The demons do not tell me if they were responsible for the fall of Zebulon. There are secrets they still keep, even from their chronicler. I will say only that Zebulon fell — or rose, if you wish — and the Stratocracy came to a rather spectacular end.
The conversion process was irreversible. A demon, once made, could not be returned to a human existence. This, too, was a price worth paying. As living creatures, they had unearthly resilience. As fearless rebels, they had ironclad determination, the only emotion left to them. They could not end their own lives, and they were too strong for others to overcome them. They remained in their caverns, and still do, unable to do anything but suffer.
Well, almost anything. The Cirran soul-control mechanistry still functions, and they still understand its workings. Those foolish enough to bargain with demons without a full understanding of the price do indeed lose their souls. A demon is able to temporarily bond with such captured souls, and through them experience love, pain, anguish — the full spectrum of human experience. It is their only outlet and their only solace. Even a few hours in a soul machine is a lifetime of comfort to a human trapped forever in a horrid shell and monstrous mentality.

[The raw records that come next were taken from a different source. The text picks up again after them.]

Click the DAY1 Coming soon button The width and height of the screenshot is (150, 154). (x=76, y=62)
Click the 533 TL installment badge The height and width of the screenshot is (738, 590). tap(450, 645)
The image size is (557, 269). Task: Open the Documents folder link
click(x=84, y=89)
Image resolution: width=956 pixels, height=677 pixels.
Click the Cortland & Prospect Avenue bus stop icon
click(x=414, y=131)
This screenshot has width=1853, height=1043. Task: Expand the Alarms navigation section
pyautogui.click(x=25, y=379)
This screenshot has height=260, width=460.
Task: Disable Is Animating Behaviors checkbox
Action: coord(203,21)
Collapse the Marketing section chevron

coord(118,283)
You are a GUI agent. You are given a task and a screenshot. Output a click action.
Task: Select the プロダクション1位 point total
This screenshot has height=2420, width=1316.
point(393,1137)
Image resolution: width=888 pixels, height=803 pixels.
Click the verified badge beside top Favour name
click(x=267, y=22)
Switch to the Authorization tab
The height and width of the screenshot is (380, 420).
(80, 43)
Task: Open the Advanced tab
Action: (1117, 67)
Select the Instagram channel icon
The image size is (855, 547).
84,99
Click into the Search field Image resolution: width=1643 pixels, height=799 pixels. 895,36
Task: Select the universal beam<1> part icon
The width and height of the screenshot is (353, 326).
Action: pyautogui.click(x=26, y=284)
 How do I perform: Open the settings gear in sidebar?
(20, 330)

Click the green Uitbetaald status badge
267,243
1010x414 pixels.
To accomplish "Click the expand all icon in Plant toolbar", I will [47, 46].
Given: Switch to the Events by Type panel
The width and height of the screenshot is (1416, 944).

Demons will bargain with their summoners, but they will not be the cause of cruelty. They will take cold and relentless revenge, if asked to do so by a petitioner. They will stand guard over important places, nourished through eternity by their summoner's soul. There are even a few brave scholars who offered their own souls, asking for nothing, knowing the mercy such an offering would bring.
There is indeed a Hell, as the common folk say. It is indeed populated by demons, as they whisper. It is a prison to prolong the suffering of the damned, as they say. The tragedy of Hell is that these two groups are one in the same.